My Blog: How I got over the worst, most humiliating breakup in web-recorded history–and became stronger, smarter, and better off without the biggest Loser on the face of the earth.

Life is sweet for Rachel. She’s living with her boyfriend of two years in Seattle and is starting a new high-paying job at the same snazzy computer company where he works. Then Rachel’s system crashes. Her supposedly adoring almost-fiancé cheats on her, lies to her, dumps her, and hooks up with someone else–specifically, her own boss’s boss’s boss. Talk about tacky.

Heartbroken, beyond depressed, and stuck in nine-to-five hell, Rachel follows a recovery regimen that features an arsenal of meds (including General Celexa: "the holy pink pill"), deliciously detailed daily entries in her newly inaugurated weblog Breakup Babe, and a string of dates–from the irresistibly bad Little Rockclimbing Spy, who proves to be full of surprises, to the high-flying ladies man Sexy Boy, who loves weed almost as much as he loves women.

With her shoulder-perched alter egos Sensible Girl and Needy Girl vying for her sanity, and a growing legion of supportive online fans threatening to snap her out of her grand funk, Rachel somehow survives, thrives, and discovers just how risky and liberating love, loss, and blogging can be.


Editorial Reviews

Excerpt. © Reprinted by permission. All rights reserved.

Chapter One



Sunday, August 11, 2002
12:58 PM Breakup Babe

Hello, my name is Breakup Babe. Tomorrow I get to go to my new job at a large Seattle software company, where my office is right down the hall from the man I thought I was going to marry, who just lied to me, cheated on me, and then dumped me on my f*cking a*s.

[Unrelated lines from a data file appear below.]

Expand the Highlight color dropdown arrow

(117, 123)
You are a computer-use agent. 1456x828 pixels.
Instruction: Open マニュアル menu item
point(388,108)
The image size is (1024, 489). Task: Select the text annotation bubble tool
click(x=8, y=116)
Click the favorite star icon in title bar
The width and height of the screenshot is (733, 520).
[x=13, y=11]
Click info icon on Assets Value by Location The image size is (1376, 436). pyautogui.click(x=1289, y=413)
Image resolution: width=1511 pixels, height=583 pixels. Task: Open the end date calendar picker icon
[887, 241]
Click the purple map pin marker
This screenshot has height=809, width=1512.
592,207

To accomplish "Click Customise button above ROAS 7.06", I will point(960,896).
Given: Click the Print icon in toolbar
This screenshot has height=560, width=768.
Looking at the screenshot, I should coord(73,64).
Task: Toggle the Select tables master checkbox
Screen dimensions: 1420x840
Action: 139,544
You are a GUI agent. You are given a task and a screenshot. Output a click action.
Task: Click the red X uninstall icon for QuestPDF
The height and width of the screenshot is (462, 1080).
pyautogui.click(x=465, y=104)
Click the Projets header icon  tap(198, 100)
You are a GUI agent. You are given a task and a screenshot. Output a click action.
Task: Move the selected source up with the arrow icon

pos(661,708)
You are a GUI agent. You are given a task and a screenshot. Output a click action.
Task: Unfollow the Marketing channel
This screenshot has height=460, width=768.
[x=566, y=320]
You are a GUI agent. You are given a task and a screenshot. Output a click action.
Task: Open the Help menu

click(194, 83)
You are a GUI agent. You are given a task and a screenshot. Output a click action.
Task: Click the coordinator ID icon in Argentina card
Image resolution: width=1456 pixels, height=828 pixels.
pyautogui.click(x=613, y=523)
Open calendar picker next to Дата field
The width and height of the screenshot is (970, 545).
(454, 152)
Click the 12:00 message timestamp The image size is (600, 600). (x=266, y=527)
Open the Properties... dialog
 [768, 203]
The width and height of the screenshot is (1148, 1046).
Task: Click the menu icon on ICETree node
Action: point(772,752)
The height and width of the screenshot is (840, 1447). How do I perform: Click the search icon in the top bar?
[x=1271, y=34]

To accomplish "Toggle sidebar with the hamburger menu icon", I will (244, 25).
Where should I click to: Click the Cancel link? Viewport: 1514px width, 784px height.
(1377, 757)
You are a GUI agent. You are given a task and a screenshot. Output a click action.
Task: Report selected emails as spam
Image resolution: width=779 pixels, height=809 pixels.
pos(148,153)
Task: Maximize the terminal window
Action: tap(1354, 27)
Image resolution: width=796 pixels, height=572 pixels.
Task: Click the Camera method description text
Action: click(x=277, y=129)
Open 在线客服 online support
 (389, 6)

That was the paragraph that started it all. I had no idea that starting a free weblog called Breakup Babe would change my life. It was just something to do to keep me sane. But what I've learned in the last year is that things never turn out how you envision them. When your life cracks open, like mine did, you're messed up at first, and because of that, you do stupid things, but you also grow and change in ways you couldn't before. Then, suddenly, you're a lot closer to "happiness" than you were--even though "happiness" looks different now from what it did when some creepy-crawly bastard broke your heart.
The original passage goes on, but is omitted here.